● **文本片段**:
++++++++++++++++++++
并查集模板

//并查集模板
//11.11.2015 by blacktea   >>>>>_<<<<<
// this version isn't the best I will change it time by time
#include<cstdio>
#include<cstring>
#include<cmath>
#include<queue>
#include<stack>
#include<map>
#include<set>
#define LL long long
using namespace std;
int i,j,k,n,m,t,pre[1000000],rounte[100000],a,b;
void init()//初始化
{
    memset(rounte,0,sizeof(rounte));
    for(i=1;i<=n;i++)
        pre[i] = i;
}

int toGetFarther(int x)//获得他们的祖宗
{
    int x1 = x;
    while(pre[x]!=x)x = pre[x];
    if(pre[x1]!=x) pre[x1] = x;
    return x;
}
void join(int x,int y)//判断他们是否是一个祖宗
{
    x = toGetFarther(x);
    y = toGetFarther(y);
    if(x!=y)pre[x] = y;
}
int main()
{
   while(scanf("%d%d",&n,&m)!=EOF)
   {
       int sum = 0;
       init();
      while(m--)
      {
        scanf("%d%d",&a,&b);
        join(a,b);
      }
      for(i=1;i<=n;i++)
      {
           int r = i;
           while(pre[r]!=r)
               r = pre[r];
           rounte[r]++;
      }
      for(i=1;i<=n;i++)
        if(rounte[i])sum++;//判断祖宗的个数即为有多少个独立的区间
      printf("%d\n",sum);
   }
    return 0;
}

上面那个有点乱搞这个比较正统

#include<cstdio>
#include<cstring>
#include<iostream>
#include<algorithm>
using namespace std;
int n,l1,a,fa[200],am[200];
struct edge{
   int x,y,v;
}e[20000];
void init()
{
    for(int i=0;i<n;i++)
    {
        fa[i] = i;
        am[i] = 1;
    }
}
int findFarther(int x)
{
    while(fa[x]!=x){
        x = fa[x];
    }
    return x;
}
void Union(int x,int y)
++++++++++++++++++++
● **任务说明**: 把并查集模板文本里“上面那个有点乱搞这个比较正统”这句话译成英语。 这些记录用不到。

[存储条目]
++++++++++++++++++++
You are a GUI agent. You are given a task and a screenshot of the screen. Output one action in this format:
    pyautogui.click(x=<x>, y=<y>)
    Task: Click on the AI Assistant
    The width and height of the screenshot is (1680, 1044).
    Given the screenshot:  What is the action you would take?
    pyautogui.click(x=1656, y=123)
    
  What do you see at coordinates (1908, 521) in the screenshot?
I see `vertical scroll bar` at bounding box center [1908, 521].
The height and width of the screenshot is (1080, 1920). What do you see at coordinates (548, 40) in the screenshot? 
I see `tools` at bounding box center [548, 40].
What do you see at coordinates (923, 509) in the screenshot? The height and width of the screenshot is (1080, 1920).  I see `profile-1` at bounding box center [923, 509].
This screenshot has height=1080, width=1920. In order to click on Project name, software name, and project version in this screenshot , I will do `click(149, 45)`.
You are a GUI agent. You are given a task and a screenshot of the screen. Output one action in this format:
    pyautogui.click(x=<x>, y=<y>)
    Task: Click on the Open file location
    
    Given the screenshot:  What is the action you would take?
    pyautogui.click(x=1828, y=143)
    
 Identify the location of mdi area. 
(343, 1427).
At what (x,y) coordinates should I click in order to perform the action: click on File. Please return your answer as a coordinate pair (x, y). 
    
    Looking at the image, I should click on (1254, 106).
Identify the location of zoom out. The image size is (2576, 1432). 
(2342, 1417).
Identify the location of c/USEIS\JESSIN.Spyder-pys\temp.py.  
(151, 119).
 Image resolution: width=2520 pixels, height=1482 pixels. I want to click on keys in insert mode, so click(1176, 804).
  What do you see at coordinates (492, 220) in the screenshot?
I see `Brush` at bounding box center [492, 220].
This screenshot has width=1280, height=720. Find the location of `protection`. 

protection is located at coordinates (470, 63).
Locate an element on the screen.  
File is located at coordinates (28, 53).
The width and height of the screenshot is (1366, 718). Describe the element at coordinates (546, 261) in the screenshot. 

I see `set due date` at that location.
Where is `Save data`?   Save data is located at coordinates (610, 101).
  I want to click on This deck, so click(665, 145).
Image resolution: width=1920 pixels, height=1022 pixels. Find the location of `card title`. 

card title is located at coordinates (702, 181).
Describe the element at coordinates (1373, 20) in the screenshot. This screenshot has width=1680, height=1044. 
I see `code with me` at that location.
++++++++++++++++++++
● **任务解答**: The one above is a bit of a hack; this one is more orthodox.